Projeye ayrılan bütçeyle yeni istihdam alanları oluşturulabilir, tarımın ve hayvancılığın teknoloji ile desteklenmesi sağlanabilir, bilime ve teknolojiye yatırımlar yapılabilir.
"İstanbul giderek kent kimliğini kaybetmektedir."
Tüm yatırımların İstanbul'da planlanması şehri bir cazibe ve göç merkezi haline getirmektedir. İstanbul nüfus yoğunluğu, trafiği, altyapı yetersizliği, gürültü ve hava kirliliği sebepleriyle giderek yaşanmaz bir kent haline dönüşmektedir. Yatırım merkezi olarak istihdam ihtiyacına göre Anadolu'nun farklı şehirleri düşünülmelidir. Güneydoğu'da, Doğu'da,Trakya'da, Akdeniz ve Karadeniz bölgelerinde yatırıma ihtiyaç vardır.

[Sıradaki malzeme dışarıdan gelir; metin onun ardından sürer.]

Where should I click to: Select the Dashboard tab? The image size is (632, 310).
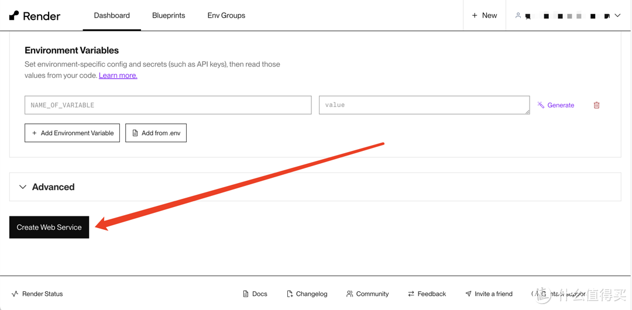pos(112,15)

İstanbul sadece yoğun yağışlarda bile felaket denebilecek sonuçlarla karşı karşıya gelmektedir. Altyapıya yatırım yapılmamaktadır. Kanal İstanbul Projesi'ne ayrılan bütçenin sadece yüzde 10'u kullanılarak yeşil alan oluşturulması ,yeşil alanlarını kaybederek betonlaşan İstanbul'da doğa olaylarının afete dönüşmesini engelleyecektir. İstanbul Metrosu selden etkilenerek sular altında kaldığında Londra Metrosu'nun da bir dönem su baskınında etkilendiği söylenerek İstanbul ile Londra kıyaslanmıştır. İstanbul ile kıyaslanmak istenen Londra'nın yeşil alan oranı yüzde 33, Moskova'nın yeşil alan oranı yüzde 54, gökdelenleri ile bilinen New York'un yeşil alan oranı yüzde 27 iken, İstanbul'un yeşil alan oranı ne yazık ki sadece yüzde 2.20'dir. Kişiye özel imar durumunun verildiği İstanbul'da ne yazık ki yeşil oranı giderek azalmakta ve yapılaşma oranı her geçen gün artmaktadır. Oysaki herkesin bildiği gibi İstanbul bir deprem kentidir. Beklenen İstanbul depremi için önlem alınmalı, yerleşim azaltılmalı , deprem güvenlikli projeler yapılmalı uyarılarına rağmen deprem güvenlikli projeler yapılmamaktadır. Deprem güvenliği olmayan projeler olası bir afette insanlarımızın canlarını kaybetmelerine sebep olabilecektir. Kanal İstanbul Projesi'nin bitiş noktasında da yaşanacak olası bir deprem Prof. Dr. Naci Görür 'ün ifadesine göre 8 ile 10 büyüklüğü arasında hissedilebilecektir.
"Doğa yapılan planlardan habersiz!"
Akdeniz ve Karadeniz'i birbirine bağlayan, Asya ve Avrupa kıtalarını birbirinden ayıran, tüm kıyıları ülkemize ait olan iç denizimiz Marmara Denizi'ni yok etmek pahasına oluşturulan Kanal İstanbul Projesi doğru değildir. Doğaya yapılan bu müdahale bizim öngöremediğimiz başka olumsuzluklara yol açabilir. Şehir planları ekosistemler dikkate alınarak yapılmalıdır, ranta yönelik değil topluma yarar sağlamak hedeflenerek, insanlarımızın huzurla, keyifle, mutlulukla yaşamaları için projeler hazırlanmalıdır.
Doğaya karşı yapılan inşaat faaliyetlerinin bedellerini insanlar öder. Biz daima doğadan, insandan ve İstanbul'dan yana olacağız.
Tekrarlıyoruz; Ya Kanal, Ya İstanbul. Başka bir seçenek yok.